TASK
Swap "screenshot" for "image" throughout the lines below, leaving everything else unchanged. Omit the pictures from your answer.

** Start SOURCE MATERIAL **

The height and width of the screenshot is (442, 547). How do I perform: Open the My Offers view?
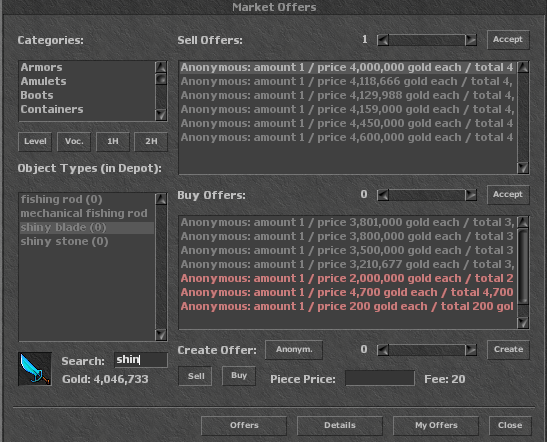436,426
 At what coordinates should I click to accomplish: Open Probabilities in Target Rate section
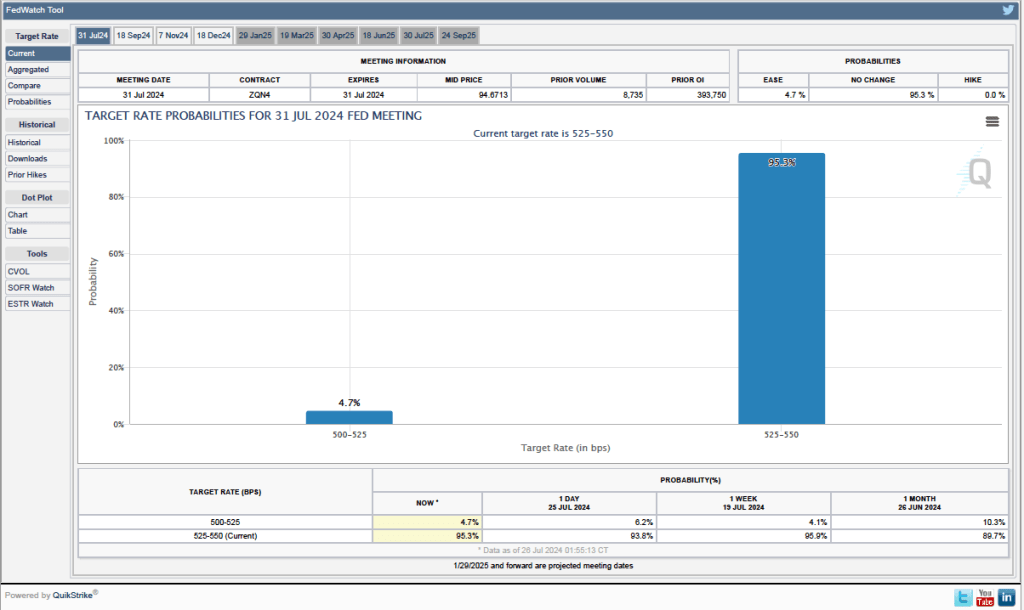point(30,102)
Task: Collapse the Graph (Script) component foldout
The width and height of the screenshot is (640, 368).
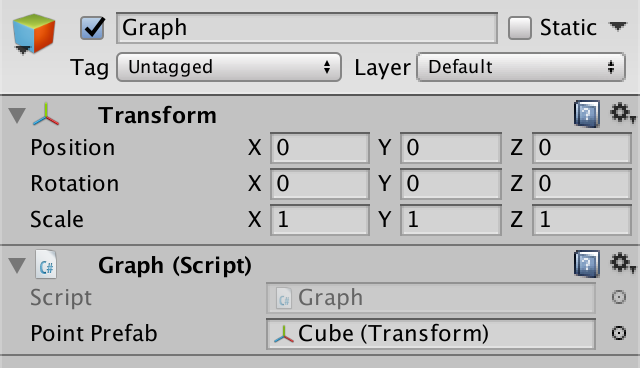Action: [x=17, y=265]
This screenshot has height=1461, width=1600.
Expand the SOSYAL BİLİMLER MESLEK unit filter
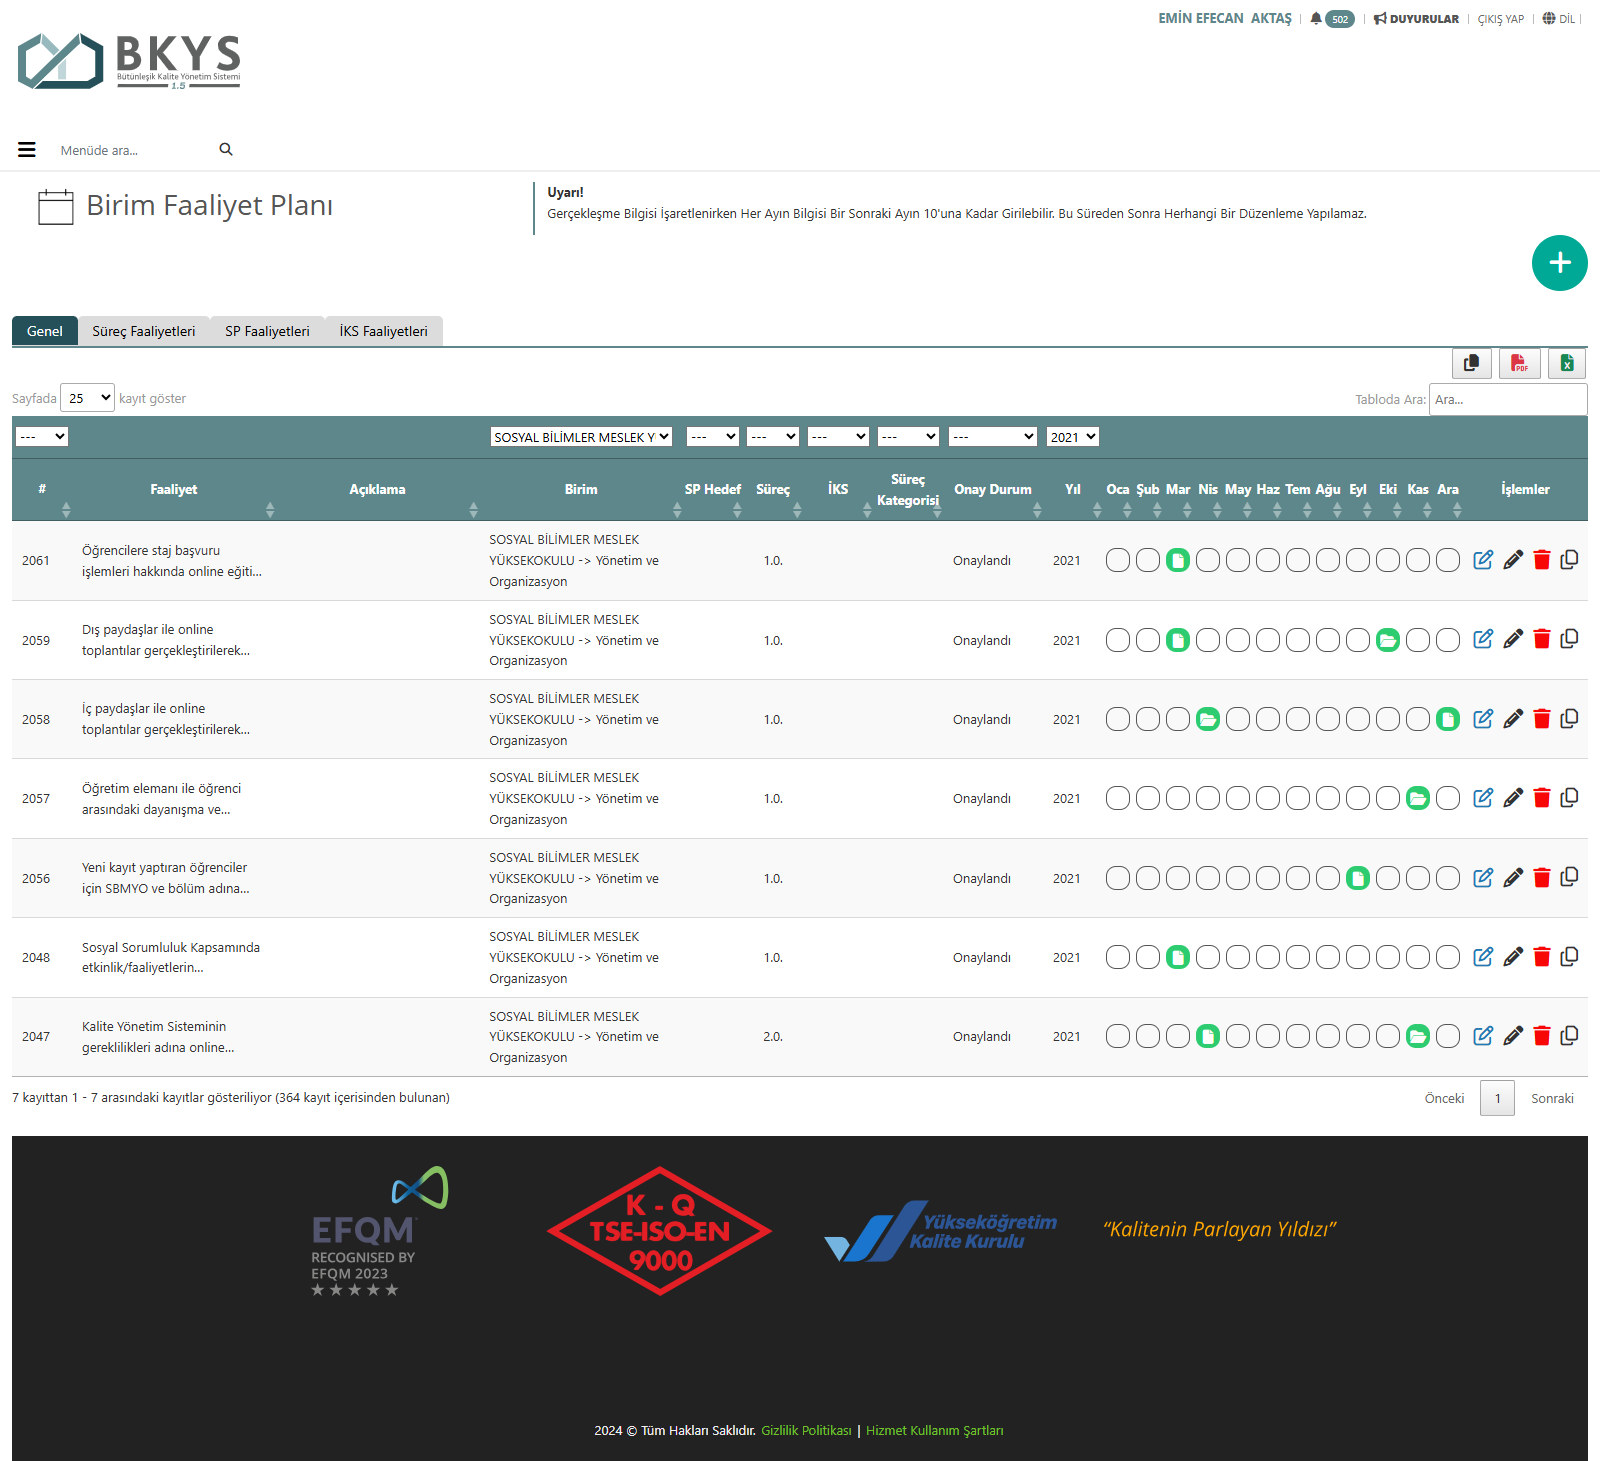pyautogui.click(x=581, y=437)
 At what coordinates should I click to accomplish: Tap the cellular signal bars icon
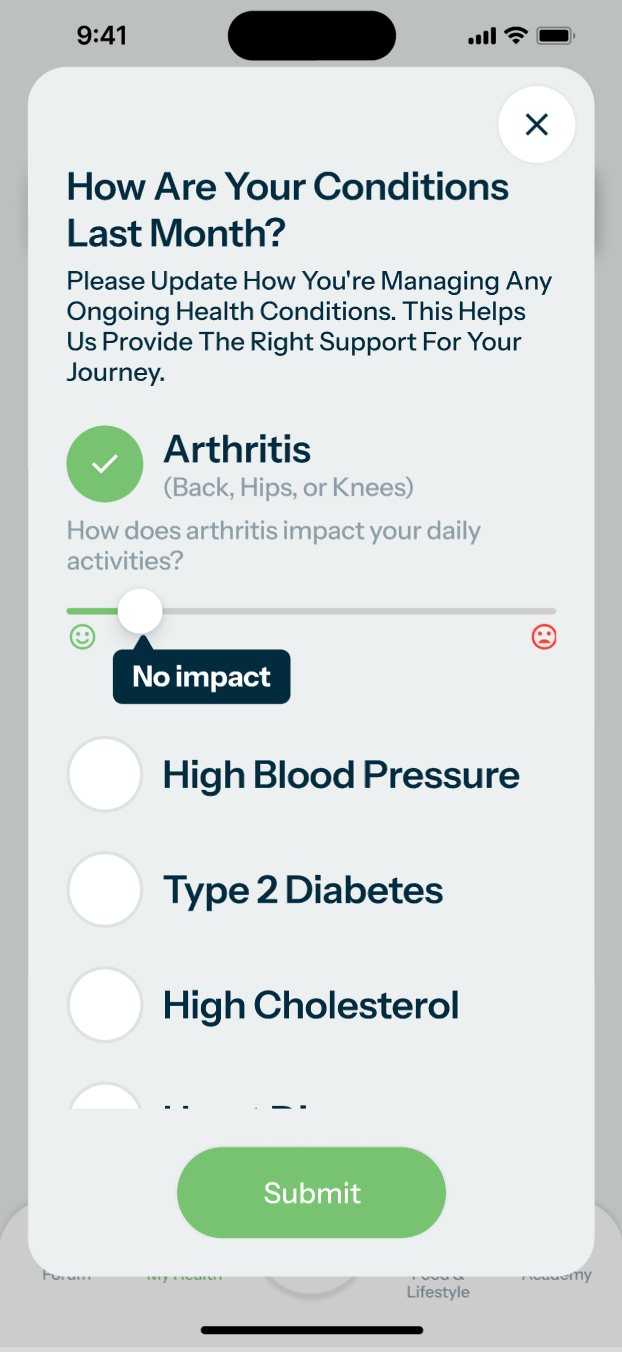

** End SOURCE MATERIAL **

TASK RESULT
The height and width of the image is (442, 547). How do I perform: Open the My Offers view?
436,426
 At what coordinates should I click to accomplish: Open Probabilities in Target Rate section
point(30,102)
Task: Collapse the Graph (Script) component foldout
The width and height of the image is (640, 368).
Action: [x=17, y=265]
This image has height=1461, width=1600.
Expand the SOSYAL BİLİMLER MESLEK unit filter
pyautogui.click(x=581, y=437)
 At what coordinates should I click to accomplish: Tap the cellular signal bars icon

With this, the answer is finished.